17 ● Menjauh

11.4K 1.4K 81
                                    

"Melihatmu menangis, rasanya hatiku ikut hancur. Aku ingin menghiburmu tapi aku tidak bisa." - Another Miss Oh

"Jadi apa maumu?!" maki Jimin kepada gadis di belakangnya. Ia marah, tetapi enggan untuk melihat gadis itu yang Jimin yakini kaget karena mendengar kemarahannya. Namja itu lebih memilih memandangi deretan gedung-gedung pencakar langit yang tertata rapi di depannya.

Sejak meninggalkan kerumunan tadi, Jimin membawa Yura ke rooftop sekolah seperti waktu itu.
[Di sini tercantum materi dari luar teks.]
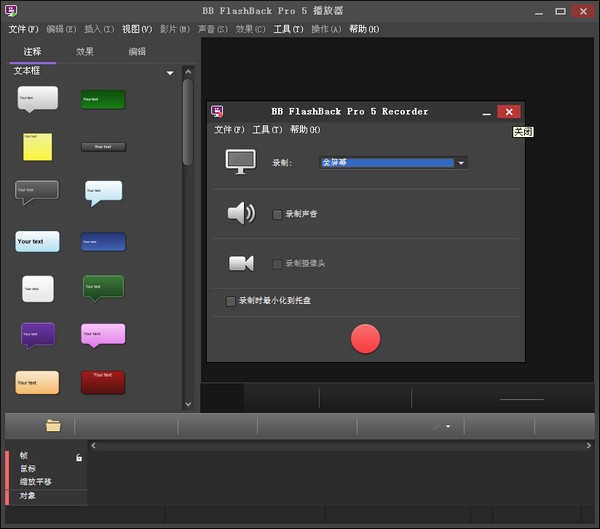Click the speaker sound icon in Recorder
The height and width of the screenshot is (529, 600).
(241, 213)
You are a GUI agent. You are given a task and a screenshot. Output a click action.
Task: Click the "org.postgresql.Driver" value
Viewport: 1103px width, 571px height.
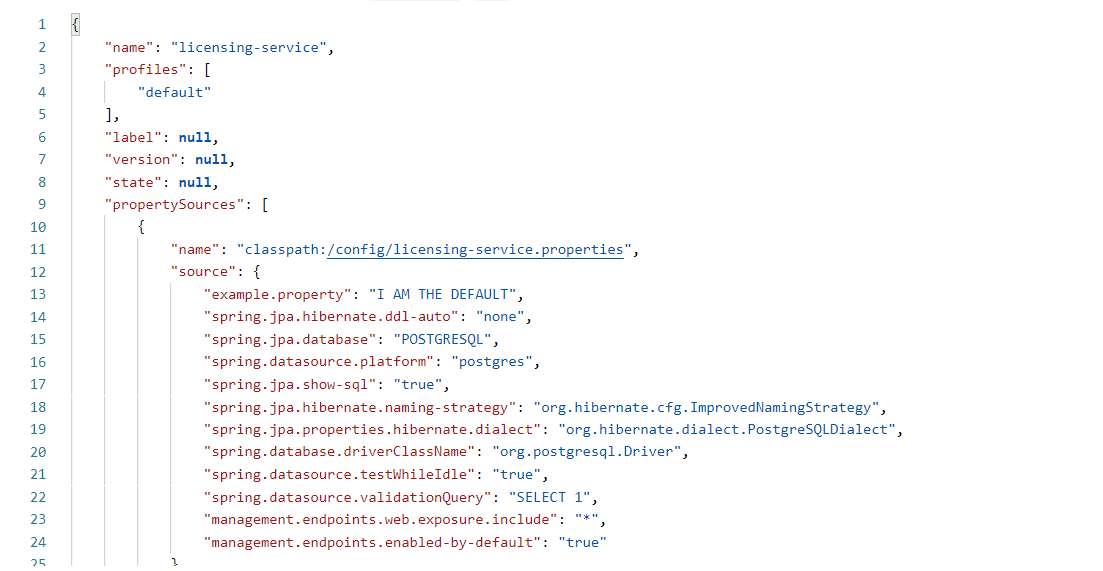click(587, 452)
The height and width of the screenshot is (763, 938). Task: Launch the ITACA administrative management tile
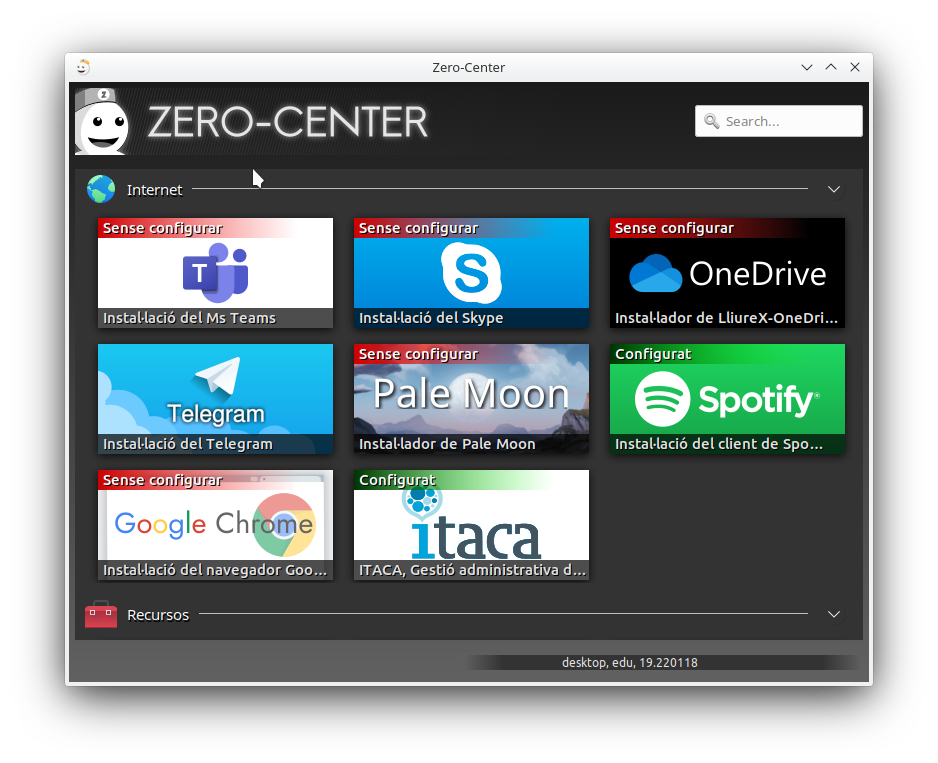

Rasanya hanya tempat itu yang pas untuk berbicara dengan gadis yang satu ini, mengingat rooftop adalah tempat yang sangat sepi, jadi tidak akan ada orang yang bisa mendengar percakapan mereka.

"Aku hanya ingin bersamamu Jimin," lirih Yura. Suaranya terdengar bergetar menahan tangis. Dadanya terasa sesak dan sakit. Bukankah tadi Jimin lebih memilihnya dibandingkan dengan Sungmi? Tapi kenapa yang ia dapatkan hanyalah kemarahan dari Jimin?

Satu tahun sudah Yura jatuh cinta kepada laki-laki di depannya. Satu tahun itu pula ia hanya bisa memandang punggung itu tanpa bisa berjalan di sisinya.

Sekarang, saat ia sedikit lagi bisa membuat namja itu melihat ke arahnya, malah ada gadis lain yang bisa saja merebut posisinya?

Tidak. Yura tidak akan membiarkan hal itu terjadi.

Ia sudah biasa melihat punggung itu tanpa berbalik arah kepadanya. Tidak apa mencintai sendirian, asalkan tidak ada gadis manapun yang berjalan di sisi Jimin.

Sejak satu tahun terakhir ini, Yura memang berusahan merebut hati Jimin. Bahkan, Yura sampai rela membuat gadis yang bersaing dengannya-untuk mendekati Jimin-mundur, tetapi kali ini rasanya tidak mudah.

Lawannya itu memiliki sesuatu yang tidak dimilikinya, yaitu cinta dari Jimin.

Yura tidak sekedar menyukai Jimin karena ketampanannya, bukan juga hanya karena kebaikan hatinya. Ia benar-benar mencintai namja itu sejak Jimin menolongnya saat ia berada di antara hidup atau mati.

Malam itu di musim panas tahun lalu, saat Yura berada di jembatan Sungai Han, saat ia ingin mengakhiri sisa hidupnya, Jimin datang dan mengulurkan tangannya kepada Yura.

Itu memang bukanlah pertemuan pertama mereka, tetapi bagi Yura itu adalah pertama kalinya Jimin mengajaknya bicara.

Namja itu berkata kalau Yura tidak sendirian. Jimin bilang, mau sesulit apapun masalah yang dimilikinya, pasti akan ada jalan keluar, mau setidak adil apapun dunia kepadanya, mengakhiri hidup bukanlah hal yang tepat.

Kata-kata seperti itulah yang akhirnya membuat Yura mengurungkan niatnya, dan menerima uluran tangan Jimin. Jimin juga berjanji untuk tidak memberi tahu siapapun kalau Yura berniat untuk bunuh diri malam itu.

"Yura-ya, mianhae.." Jimin membalikkan tubuhnya, memandang gadis di depannya dengan tatapan bersalah. Ia melangkah mendekat, tetapi itu membuat Yura mundur menjauh. (Maafkan aku)

"Ani," Yura menggeleng. "Malam itu kau yang bilang padaku kalau aku tidak sendirian, kau yang membuatku percaya dengan kata-katmu itu, tetapi kenapa kau tidak bisa bersamaku?" lanjutnya. (Tidak)

Yura menunduk, dadanya bertambah sesak. Ia hanya bisa melihat kakinya yang gemetar sekarang.

"Kau benar-benar tidak sendirian Yura-ya. Kau masih memiliki teman-teman yang baik padamu, kau bahkan memiliki aku sebagai temanmu-"

"ANI! AKU INGIN MEMILIKIMU! BUKAN MENJADI TEMANMU!"

Jimin menghela nafas. "Kalau begitu, kau tidak mencintaiku Yura-ya. Kau hanya terobsesi untuk memilikiku," kata Jimin tenang. Untuk saat-saat seperti ini Jimin sadar kalau emosi hanya akan merusak segalanya. Ia hanya ingin gadis di depannya itu sadar.